▶ TASK DETAILS
Output, word for word and without pictures, the lines from the one containing "Select date 1 with high 95°" through the final line of the listing below.

▶ EXERCISE DATA
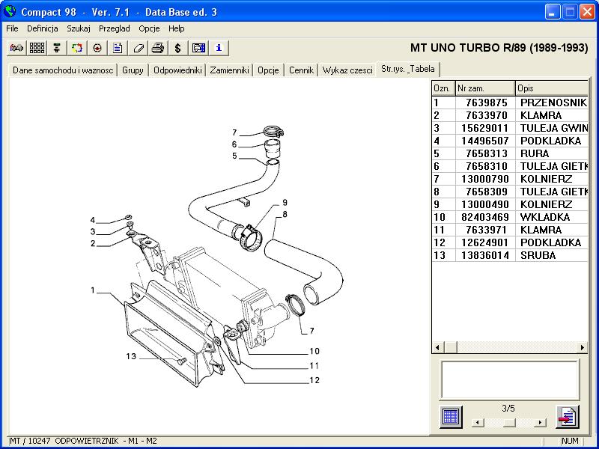Open the Wykaz czesci tab
The width and height of the screenshot is (599, 449).
[x=347, y=70]
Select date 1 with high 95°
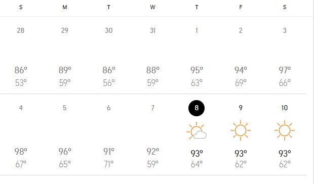The width and height of the screenshot is (314, 184). point(197,55)
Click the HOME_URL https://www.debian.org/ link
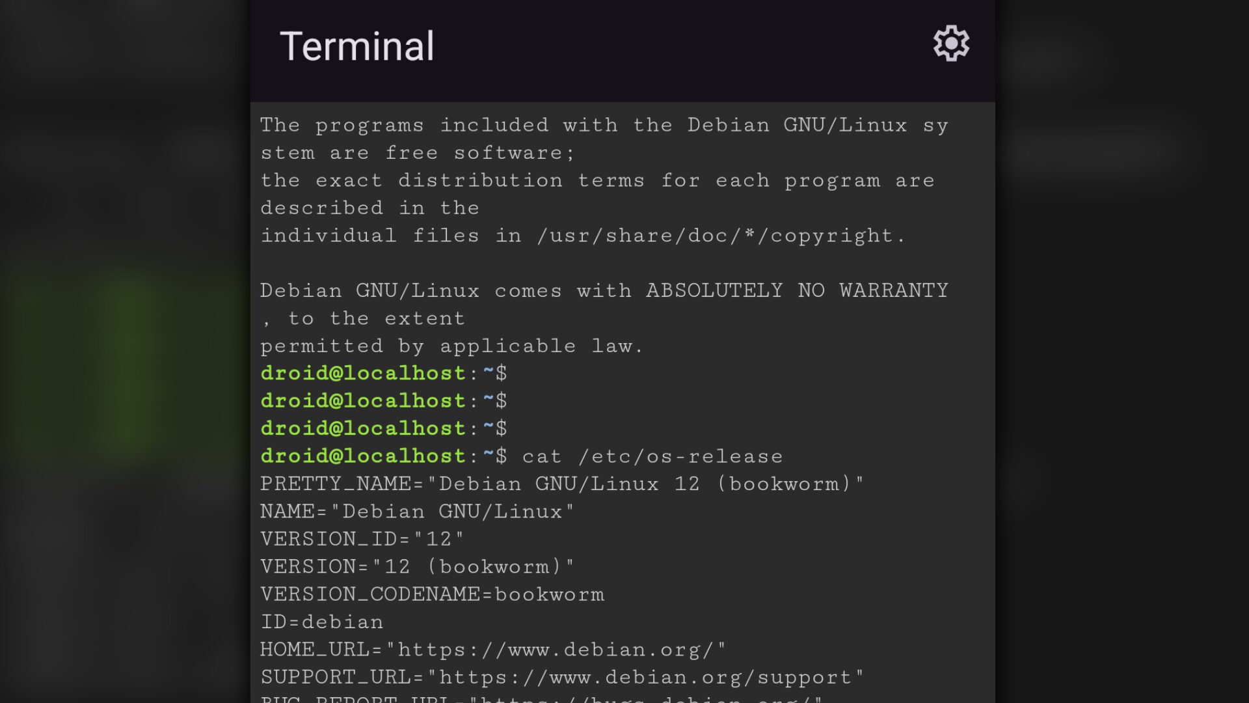Viewport: 1249px width, 703px height. pyautogui.click(x=561, y=650)
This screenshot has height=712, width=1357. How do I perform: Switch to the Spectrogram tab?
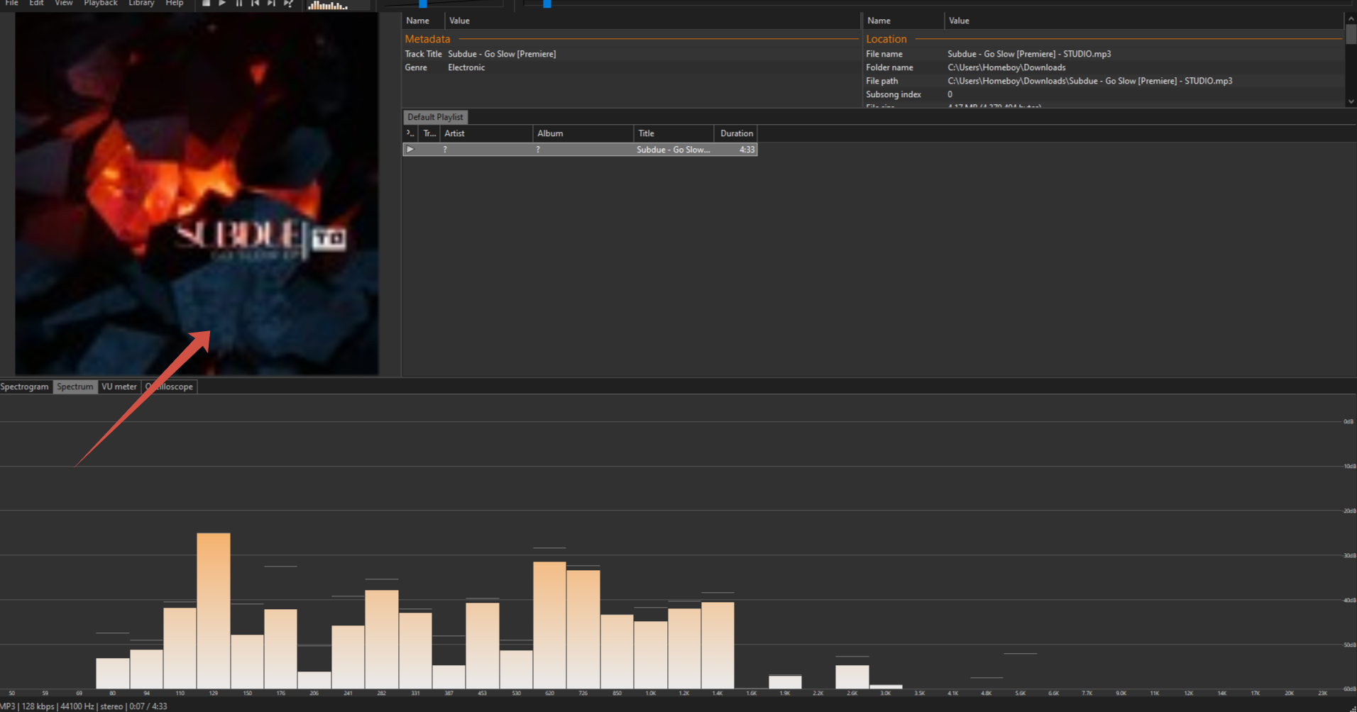coord(25,386)
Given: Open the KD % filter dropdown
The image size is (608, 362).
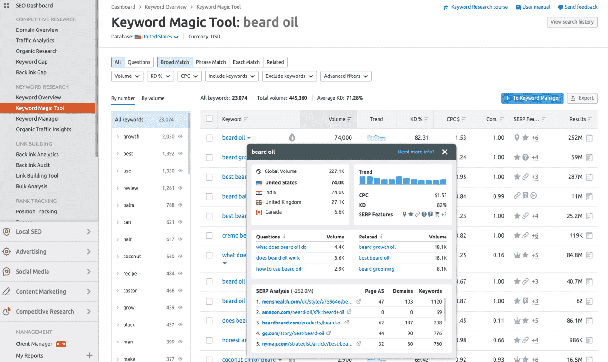Looking at the screenshot, I should [160, 76].
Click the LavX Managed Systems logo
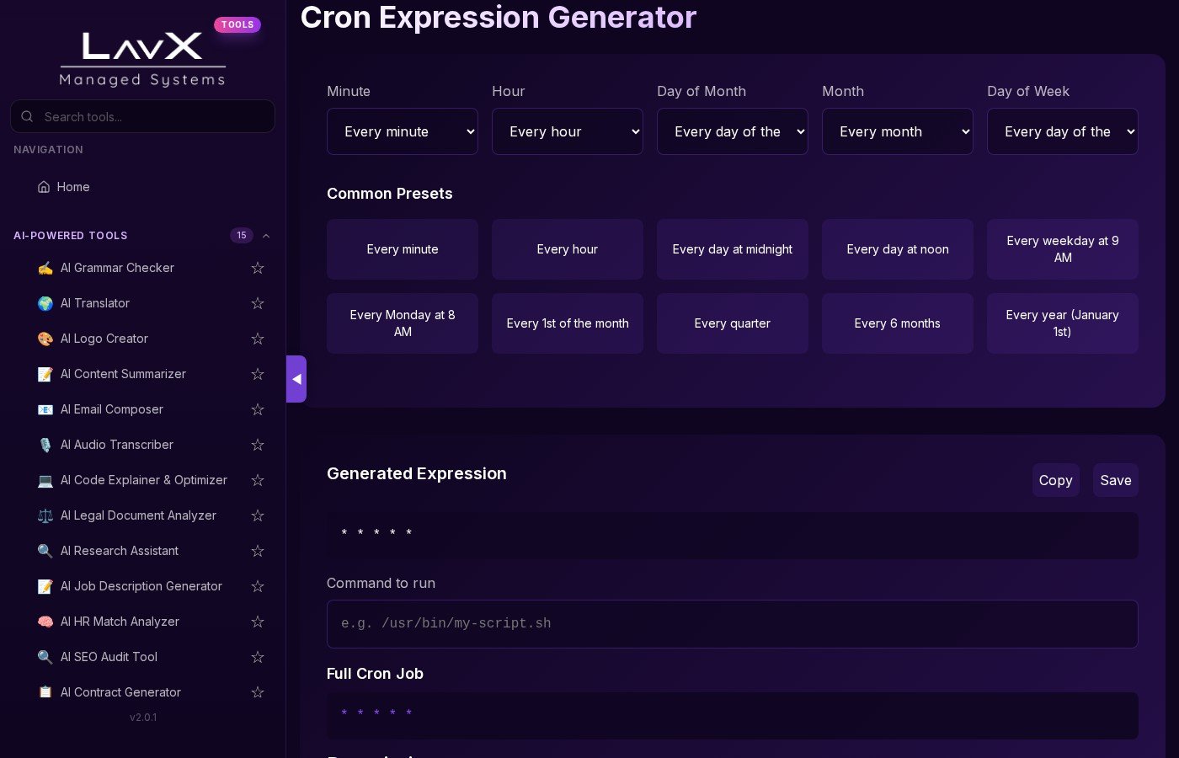Viewport: 1179px width, 758px height. tap(142, 59)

▶ SOLUTION
Select date 1 with high 95°
The width and height of the screenshot is (314, 184). point(197,55)
Click the HOME_URL https://www.debian.org/ link
Viewport: 1249px width, 703px height. pyautogui.click(x=561, y=650)
This screenshot has height=712, width=1357. How do I perform: Switch to the Spectrogram tab?
coord(25,386)
Given: Open the KD % filter dropdown
The image size is (608, 362).
Looking at the screenshot, I should [160, 76].
Click the LavX Managed Systems logo
Viewport: 1179px width, 758px height. tap(142, 59)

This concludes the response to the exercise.